__ЗАДАНИЕ__: Перечислите в порядке следования все римские числа, которыми пронумерованы фрагменты учебного текста.

__УЧЕБНЫЙ ТЕКСТ__:
——————
CLXXI
В Рошфоре мне предлагали патриотическую Вандею: ведь в моем распоряжении были еще солдаты по ту сторону Луары; но я всегда питал отвращение к гражданской войне.
CLXXII
Если офицеру не подчиняются, то он не должен более командовать.
CLXXIII
Мне кажется, способность мыслить есть принадлежность души: чем больше разум приобретает совершенства, тем более совершенна душа и тем более человек нравственно ответственен за свои деяния.
CLXXIV
Государи заурядные никогда не могут безнаказанно ни править деспотически, ни пользоваться народным расположением.
CLXXV
Союзники ценят своего Макиавелли: они внимательнейшим образом и подолгу изучали его «Государя», но времена-то сейчас иные, не шестнадцатое столетие.
CLXXVI
Есть акт насилия, который никогда не изгладить из памяти поколений, – это мое изгнание на остров Святой Елены.
CLXXVII
Я никогда не обсуждал свой проект десанта в Англию: за неимением лучшего, как мне потом уже приписывали, я собрал на берегах Булони 200000 солдат и израсходовал восемьдесят миллионов, чтобы позабавить парижских бездельников; на самом же деле проект был делом серьезным, десант – возможным, но флот Вильнёва все расстроил. Кроме того, в это время английский кабинет поторопился раздуть пожар континентальной войны.
——————
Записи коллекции
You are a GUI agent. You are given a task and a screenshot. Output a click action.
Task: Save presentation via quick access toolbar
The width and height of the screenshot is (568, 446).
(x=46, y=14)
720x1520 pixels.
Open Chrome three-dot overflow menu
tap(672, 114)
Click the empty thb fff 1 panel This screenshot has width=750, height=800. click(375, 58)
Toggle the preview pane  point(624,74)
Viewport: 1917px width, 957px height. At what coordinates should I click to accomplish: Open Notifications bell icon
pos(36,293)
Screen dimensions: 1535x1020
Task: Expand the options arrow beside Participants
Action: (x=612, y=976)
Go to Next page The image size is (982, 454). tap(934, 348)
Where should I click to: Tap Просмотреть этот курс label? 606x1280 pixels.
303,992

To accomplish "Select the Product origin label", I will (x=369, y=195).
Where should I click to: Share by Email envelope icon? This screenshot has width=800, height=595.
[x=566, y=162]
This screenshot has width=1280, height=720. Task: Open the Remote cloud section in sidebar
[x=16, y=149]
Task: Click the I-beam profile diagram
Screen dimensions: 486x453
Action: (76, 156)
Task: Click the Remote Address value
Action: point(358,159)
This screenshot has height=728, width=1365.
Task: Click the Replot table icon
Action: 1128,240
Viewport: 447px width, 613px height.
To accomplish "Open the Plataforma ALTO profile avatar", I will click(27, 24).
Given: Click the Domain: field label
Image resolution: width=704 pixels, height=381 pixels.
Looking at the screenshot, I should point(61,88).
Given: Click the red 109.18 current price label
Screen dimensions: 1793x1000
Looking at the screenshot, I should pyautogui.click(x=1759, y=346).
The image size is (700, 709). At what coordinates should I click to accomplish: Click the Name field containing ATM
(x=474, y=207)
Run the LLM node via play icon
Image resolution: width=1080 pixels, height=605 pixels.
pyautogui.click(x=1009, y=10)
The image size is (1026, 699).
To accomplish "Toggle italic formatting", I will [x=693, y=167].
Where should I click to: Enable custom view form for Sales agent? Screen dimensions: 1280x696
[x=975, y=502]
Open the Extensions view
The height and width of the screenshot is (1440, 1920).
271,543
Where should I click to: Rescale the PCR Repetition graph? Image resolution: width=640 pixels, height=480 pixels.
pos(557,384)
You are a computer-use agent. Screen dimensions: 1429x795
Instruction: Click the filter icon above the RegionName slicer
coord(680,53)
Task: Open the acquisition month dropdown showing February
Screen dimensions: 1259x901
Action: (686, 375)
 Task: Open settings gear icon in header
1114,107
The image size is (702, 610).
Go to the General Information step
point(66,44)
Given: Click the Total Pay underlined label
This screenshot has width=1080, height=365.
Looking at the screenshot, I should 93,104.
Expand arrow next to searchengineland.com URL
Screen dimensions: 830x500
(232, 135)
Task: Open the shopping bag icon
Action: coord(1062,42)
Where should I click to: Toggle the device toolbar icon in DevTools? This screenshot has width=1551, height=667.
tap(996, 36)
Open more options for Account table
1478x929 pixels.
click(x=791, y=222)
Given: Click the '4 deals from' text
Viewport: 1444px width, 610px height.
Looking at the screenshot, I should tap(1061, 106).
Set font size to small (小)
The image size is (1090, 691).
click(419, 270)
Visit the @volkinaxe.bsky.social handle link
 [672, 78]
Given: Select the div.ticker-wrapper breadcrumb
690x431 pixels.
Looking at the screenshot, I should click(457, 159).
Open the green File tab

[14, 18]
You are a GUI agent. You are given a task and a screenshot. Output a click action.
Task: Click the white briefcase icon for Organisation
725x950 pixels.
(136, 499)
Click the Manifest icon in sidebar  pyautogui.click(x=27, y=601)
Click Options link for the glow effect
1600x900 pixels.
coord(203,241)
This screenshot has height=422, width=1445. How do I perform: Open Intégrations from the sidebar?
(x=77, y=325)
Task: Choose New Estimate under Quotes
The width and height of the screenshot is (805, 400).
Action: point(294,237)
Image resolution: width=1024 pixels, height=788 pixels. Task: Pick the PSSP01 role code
——————
__ОТВЕТ__: CLXXI, CLXXII, CLXXIII, CLXXIV, CLXXV, CLXXVI, CLXXVII